═══ RECORD SET ═══

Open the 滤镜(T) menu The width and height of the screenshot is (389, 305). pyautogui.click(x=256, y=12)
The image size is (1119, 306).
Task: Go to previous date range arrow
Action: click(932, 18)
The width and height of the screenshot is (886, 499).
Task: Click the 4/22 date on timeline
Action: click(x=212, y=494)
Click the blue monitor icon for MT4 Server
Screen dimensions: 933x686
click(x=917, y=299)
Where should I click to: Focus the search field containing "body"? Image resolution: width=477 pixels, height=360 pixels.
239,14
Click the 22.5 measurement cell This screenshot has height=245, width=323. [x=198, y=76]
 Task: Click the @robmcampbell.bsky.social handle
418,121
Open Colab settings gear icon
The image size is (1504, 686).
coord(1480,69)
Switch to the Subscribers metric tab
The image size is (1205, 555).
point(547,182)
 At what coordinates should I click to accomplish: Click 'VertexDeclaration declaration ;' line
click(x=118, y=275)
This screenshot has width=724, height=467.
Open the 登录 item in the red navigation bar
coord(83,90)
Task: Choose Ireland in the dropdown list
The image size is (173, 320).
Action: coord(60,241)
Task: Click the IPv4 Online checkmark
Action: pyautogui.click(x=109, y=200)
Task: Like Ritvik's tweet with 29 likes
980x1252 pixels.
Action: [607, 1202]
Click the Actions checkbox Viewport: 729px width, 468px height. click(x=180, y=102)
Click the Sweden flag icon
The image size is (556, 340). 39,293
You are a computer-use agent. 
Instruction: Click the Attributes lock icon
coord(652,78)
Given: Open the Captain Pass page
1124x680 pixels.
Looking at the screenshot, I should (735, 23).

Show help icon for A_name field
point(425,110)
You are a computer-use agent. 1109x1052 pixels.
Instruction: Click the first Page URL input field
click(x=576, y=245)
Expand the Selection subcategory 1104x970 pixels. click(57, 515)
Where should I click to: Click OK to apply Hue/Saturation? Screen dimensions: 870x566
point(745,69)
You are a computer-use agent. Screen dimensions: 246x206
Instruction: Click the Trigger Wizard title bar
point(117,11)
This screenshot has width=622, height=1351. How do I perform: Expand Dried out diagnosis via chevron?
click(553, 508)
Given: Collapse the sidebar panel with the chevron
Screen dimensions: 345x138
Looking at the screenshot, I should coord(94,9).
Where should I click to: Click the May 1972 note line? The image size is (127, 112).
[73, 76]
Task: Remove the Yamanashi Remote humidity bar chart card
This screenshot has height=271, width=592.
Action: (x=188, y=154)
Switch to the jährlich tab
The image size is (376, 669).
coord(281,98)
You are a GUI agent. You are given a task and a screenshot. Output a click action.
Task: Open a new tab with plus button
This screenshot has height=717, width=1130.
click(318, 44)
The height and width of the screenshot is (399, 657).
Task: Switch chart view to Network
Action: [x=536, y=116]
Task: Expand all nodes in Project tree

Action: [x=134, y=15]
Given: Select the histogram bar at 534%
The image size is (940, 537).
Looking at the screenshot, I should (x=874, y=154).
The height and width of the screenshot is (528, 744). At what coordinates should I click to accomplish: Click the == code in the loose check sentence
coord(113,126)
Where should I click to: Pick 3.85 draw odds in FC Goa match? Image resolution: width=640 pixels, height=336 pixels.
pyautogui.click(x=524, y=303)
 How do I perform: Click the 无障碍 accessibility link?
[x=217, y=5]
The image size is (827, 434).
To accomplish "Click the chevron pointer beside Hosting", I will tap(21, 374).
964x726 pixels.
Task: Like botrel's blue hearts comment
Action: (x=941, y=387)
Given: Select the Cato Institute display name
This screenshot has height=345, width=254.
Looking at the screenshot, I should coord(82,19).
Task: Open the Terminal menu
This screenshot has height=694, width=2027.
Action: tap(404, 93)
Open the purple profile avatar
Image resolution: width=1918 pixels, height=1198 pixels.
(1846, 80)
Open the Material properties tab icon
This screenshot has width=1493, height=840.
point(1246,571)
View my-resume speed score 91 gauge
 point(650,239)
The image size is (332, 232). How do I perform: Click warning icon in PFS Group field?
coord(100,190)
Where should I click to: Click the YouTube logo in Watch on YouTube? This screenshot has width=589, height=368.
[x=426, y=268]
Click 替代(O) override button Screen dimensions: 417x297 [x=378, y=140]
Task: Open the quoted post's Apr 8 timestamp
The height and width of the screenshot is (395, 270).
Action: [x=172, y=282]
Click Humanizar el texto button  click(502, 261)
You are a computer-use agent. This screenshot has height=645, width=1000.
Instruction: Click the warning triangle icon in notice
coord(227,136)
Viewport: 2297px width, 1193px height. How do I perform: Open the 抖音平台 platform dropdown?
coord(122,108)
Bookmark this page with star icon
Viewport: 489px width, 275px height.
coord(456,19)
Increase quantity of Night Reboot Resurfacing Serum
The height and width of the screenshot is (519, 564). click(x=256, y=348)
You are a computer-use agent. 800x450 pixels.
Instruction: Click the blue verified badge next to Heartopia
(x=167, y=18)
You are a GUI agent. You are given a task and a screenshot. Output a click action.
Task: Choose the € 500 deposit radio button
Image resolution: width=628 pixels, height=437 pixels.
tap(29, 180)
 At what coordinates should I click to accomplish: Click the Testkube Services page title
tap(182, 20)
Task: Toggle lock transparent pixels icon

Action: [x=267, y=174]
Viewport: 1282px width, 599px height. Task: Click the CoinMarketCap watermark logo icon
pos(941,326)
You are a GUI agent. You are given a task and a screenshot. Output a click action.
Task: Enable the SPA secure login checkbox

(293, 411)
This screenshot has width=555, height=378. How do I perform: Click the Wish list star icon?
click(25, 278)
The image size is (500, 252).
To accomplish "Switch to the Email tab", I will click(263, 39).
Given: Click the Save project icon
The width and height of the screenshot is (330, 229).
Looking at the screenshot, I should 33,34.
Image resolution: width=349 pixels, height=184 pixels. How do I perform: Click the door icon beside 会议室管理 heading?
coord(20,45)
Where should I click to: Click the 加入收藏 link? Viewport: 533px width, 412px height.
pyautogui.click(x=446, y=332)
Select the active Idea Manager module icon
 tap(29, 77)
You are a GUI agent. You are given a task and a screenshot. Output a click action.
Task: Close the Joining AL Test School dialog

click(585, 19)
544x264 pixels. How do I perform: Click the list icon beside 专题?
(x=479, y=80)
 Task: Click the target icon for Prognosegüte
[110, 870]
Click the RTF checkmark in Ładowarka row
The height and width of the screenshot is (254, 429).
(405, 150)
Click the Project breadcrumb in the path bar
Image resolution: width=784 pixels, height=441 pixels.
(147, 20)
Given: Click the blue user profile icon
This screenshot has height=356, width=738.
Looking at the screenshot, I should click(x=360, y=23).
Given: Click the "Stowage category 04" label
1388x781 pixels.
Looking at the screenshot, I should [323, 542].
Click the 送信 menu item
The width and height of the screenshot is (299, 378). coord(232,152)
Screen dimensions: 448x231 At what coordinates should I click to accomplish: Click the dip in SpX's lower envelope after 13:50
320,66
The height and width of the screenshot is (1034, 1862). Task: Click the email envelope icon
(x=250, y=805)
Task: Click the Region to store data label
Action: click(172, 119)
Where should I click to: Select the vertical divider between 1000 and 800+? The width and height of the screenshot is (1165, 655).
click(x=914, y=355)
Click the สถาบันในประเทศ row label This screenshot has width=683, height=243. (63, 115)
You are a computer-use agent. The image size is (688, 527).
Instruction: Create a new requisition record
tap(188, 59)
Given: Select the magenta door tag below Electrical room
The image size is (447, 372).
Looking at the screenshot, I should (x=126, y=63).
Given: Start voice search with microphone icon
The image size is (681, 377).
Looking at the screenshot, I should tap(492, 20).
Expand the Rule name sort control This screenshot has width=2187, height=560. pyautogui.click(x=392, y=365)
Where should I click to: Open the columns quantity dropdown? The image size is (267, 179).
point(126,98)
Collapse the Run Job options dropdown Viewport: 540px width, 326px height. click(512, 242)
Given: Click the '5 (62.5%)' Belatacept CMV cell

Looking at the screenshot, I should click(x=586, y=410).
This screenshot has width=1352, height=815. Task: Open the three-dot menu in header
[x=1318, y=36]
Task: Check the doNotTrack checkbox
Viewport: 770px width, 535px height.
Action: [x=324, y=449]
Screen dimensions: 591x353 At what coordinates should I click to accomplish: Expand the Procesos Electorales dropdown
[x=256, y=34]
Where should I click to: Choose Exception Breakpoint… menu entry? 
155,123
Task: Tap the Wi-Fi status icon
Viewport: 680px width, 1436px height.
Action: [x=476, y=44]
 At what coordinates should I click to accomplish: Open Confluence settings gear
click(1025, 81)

═══

- _WORK REQUIRED_:
Copy the lines of the material exactly, beginning at the line that contains "View my-resume speed score 91 gauge" and stopping after the line that contains "(x=167, y=18)".

- _EXPECTED ANSWER_:
View my-resume speed score 91 gauge
 point(650,239)
The image size is (332, 232). How do I perform: Click warning icon in PFS Group field?
coord(100,190)
Where should I click to: Click the YouTube logo in Watch on YouTube? This screenshot has width=589, height=368.
[x=426, y=268]
Click 替代(O) override button Screen dimensions: 417x297 [x=378, y=140]
Task: Open the quoted post's Apr 8 timestamp
The height and width of the screenshot is (395, 270).
Action: [x=172, y=282]
Click Humanizar el texto button  click(502, 261)
You are a computer-use agent. This screenshot has height=645, width=1000.
Instruction: Click the warning triangle icon in notice
coord(227,136)
Viewport: 2297px width, 1193px height. How do I perform: Open the 抖音平台 platform dropdown?
coord(122,108)
Bookmark this page with star icon
Viewport: 489px width, 275px height.
coord(456,19)
Increase quantity of Night Reboot Resurfacing Serum
The height and width of the screenshot is (519, 564). click(x=256, y=348)
You are a computer-use agent. 800x450 pixels.
Instruction: Click the blue verified badge next to Heartopia
(x=167, y=18)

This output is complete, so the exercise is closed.